Encode a nested search URL as one value

Input

https://app.example.com/search?q=jwt decoder&sort=recent

Output

https%3A%2F%2Fapp.example.com%2Fsearch%3Fq%3Djwt%20decoder%26sort%3Drecent

Common mistakes

Including the outer key in the encoded value

Encoding `next=` together with its value can leave the receiving application without the key it expects. Encode the value, then attach it to the outer key.

Using Full URL for a nested URL

Full URL mode keeps `?` and `&` active. That is useful for a top-level readable URL but wrong when the complete URL must be data inside one outer parameter.

Treating raw plus as space without checking

Component rules preserve raw `+`; form rules interpret it as space. Confirm the receiver before choosing the profile or replacing plus signs.

Encoding an existing escape automatically

An existing `%2F` becomes `%252F` in another encode pass. Add that layer only when the surrounding protocol requires it.

Putting credentials or tokens in the URL

Encoding does not conceal data from history, logs, analytics, referrers, screenshots, or link recipients. Use non-URL secret transport where possible.

FAQ

Should I encode the key, the value, or the whole URL?

For this workflow, identify and encode one value. Keep the outer key and query separators active. Encode a whole URL as a component only when that URL itself is the value.

Should a space become `%20` or `+`?

RFC 3986 Component produces `%20`. Form value produces `+`. Use the convention the receiver documents rather than replacing one form globally.

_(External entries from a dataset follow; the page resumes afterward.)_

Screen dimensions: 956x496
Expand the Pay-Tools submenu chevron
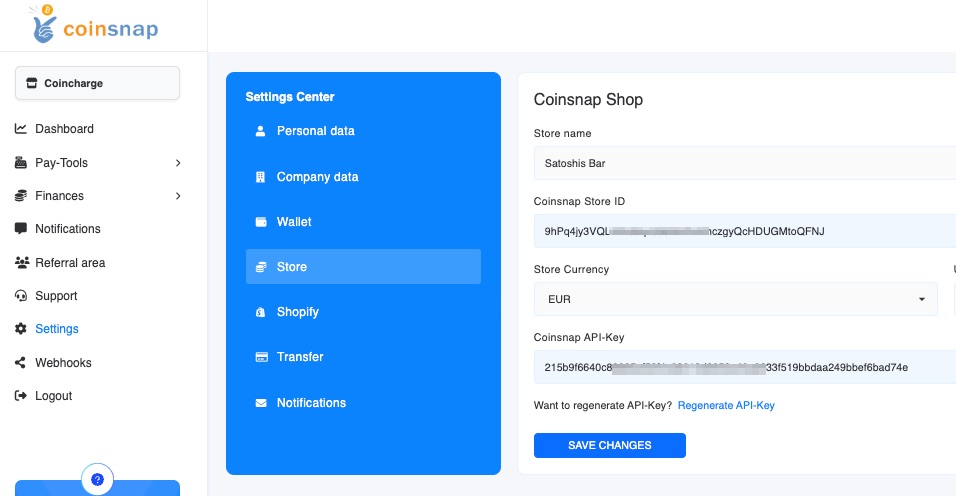pyautogui.click(x=178, y=163)
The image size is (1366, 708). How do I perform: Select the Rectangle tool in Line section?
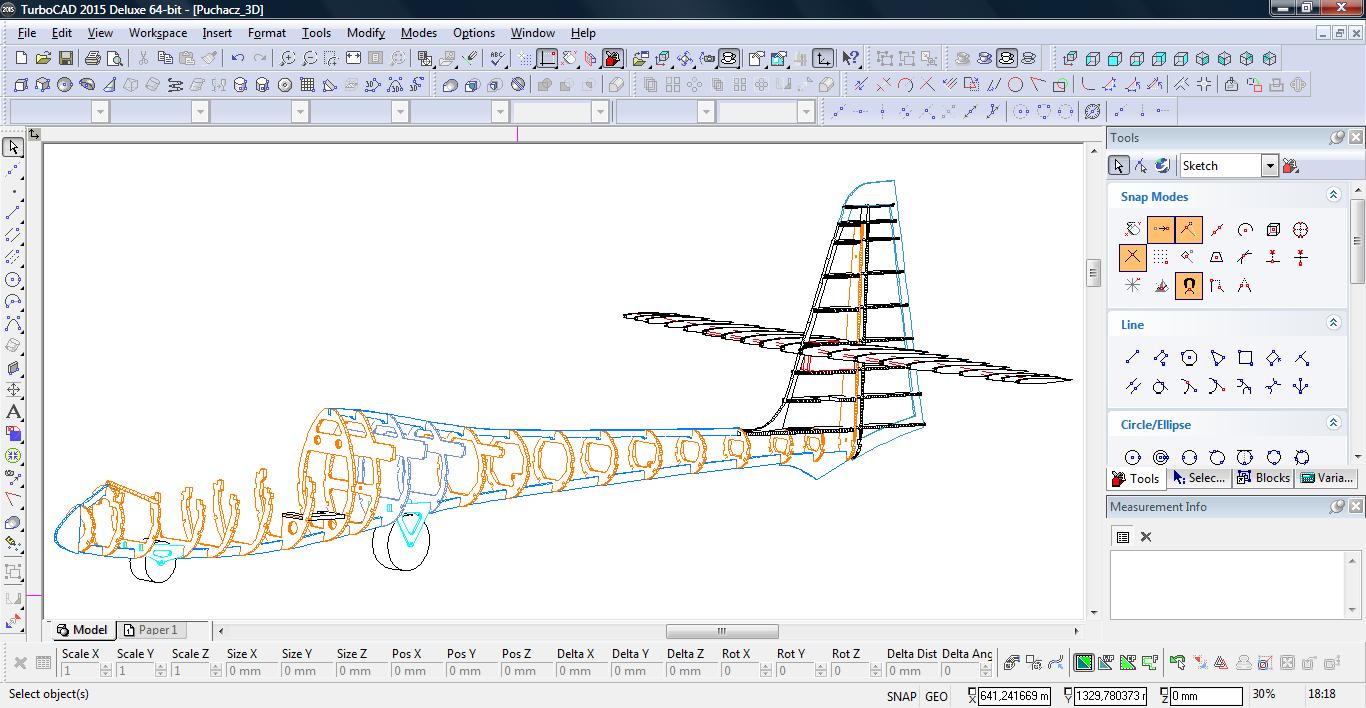pos(1245,358)
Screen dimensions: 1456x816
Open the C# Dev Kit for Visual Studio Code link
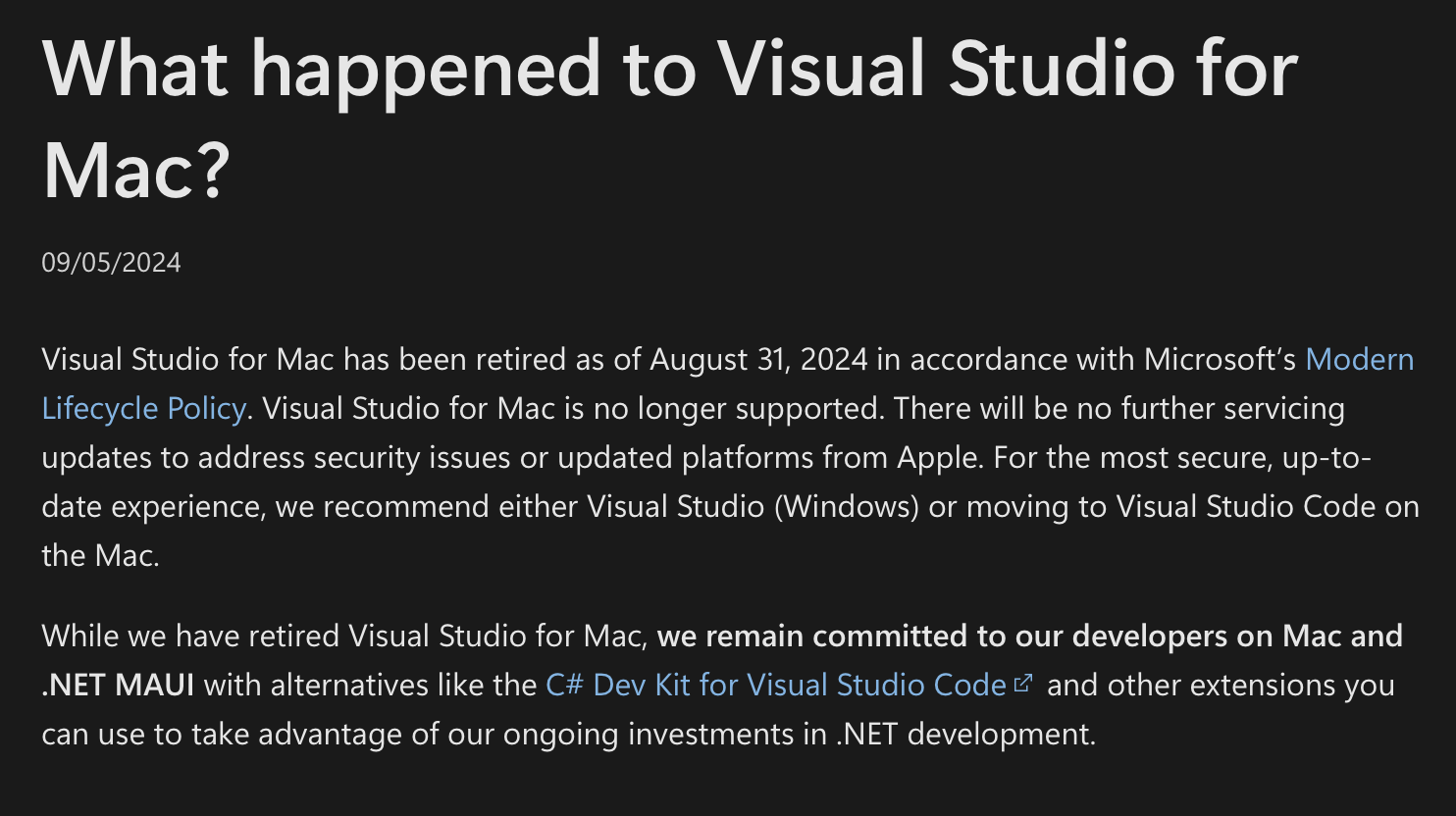click(776, 685)
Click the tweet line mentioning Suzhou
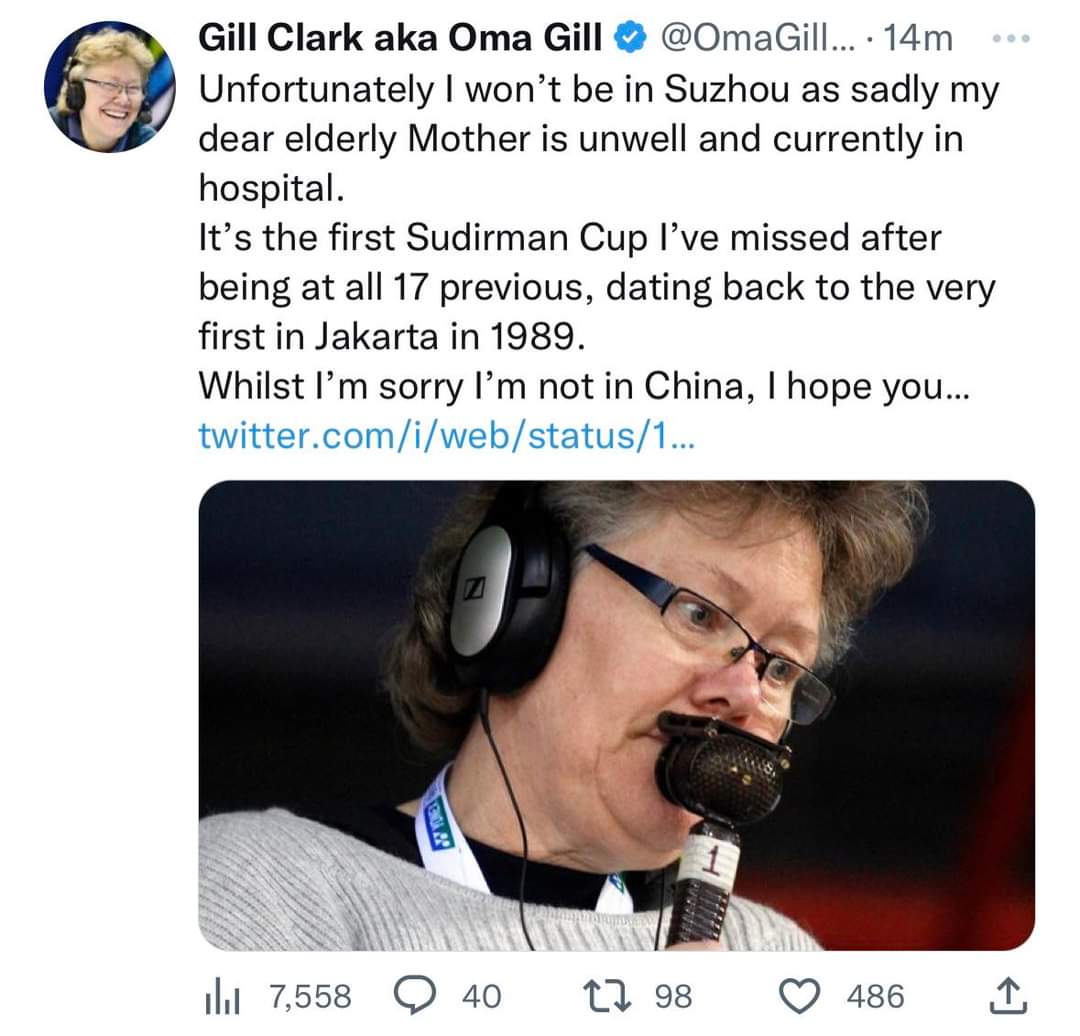 (x=599, y=90)
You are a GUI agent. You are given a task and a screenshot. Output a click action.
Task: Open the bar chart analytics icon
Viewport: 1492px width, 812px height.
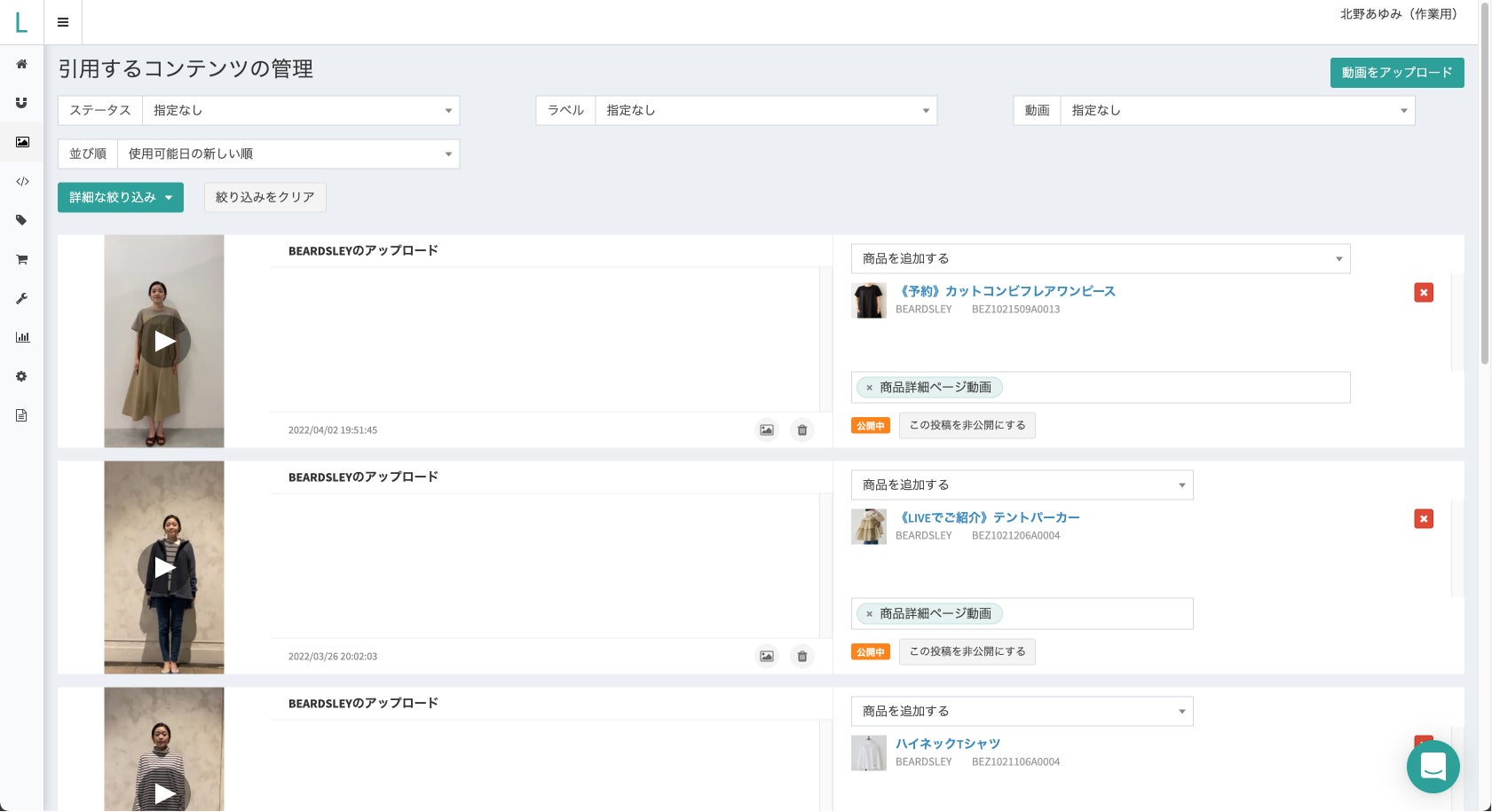(22, 337)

How do I preserve a literal plus sign?

Component encoding converts a literal `+` to `%2B`. Form value also serializes a literal plus as `%2B`, while raw `+` in form decode input means space.

Why did `%20` become `%2520`?

The percent sign was encoded in another pass. Determine which layer owns the value before deciding whether that second layer is required.

Can I verify the result without sending a request?

Parse the rebuilt URL and decode the identified value once to compare it with the raw source. Final behavior still needs an authorized receiver test because frameworks apply different query conventions.

Does encoding make a redirect safe?

No. It preserves transport boundaries only. The application must separately validate allowed schemes, hosts, paths, signatures, and authorization.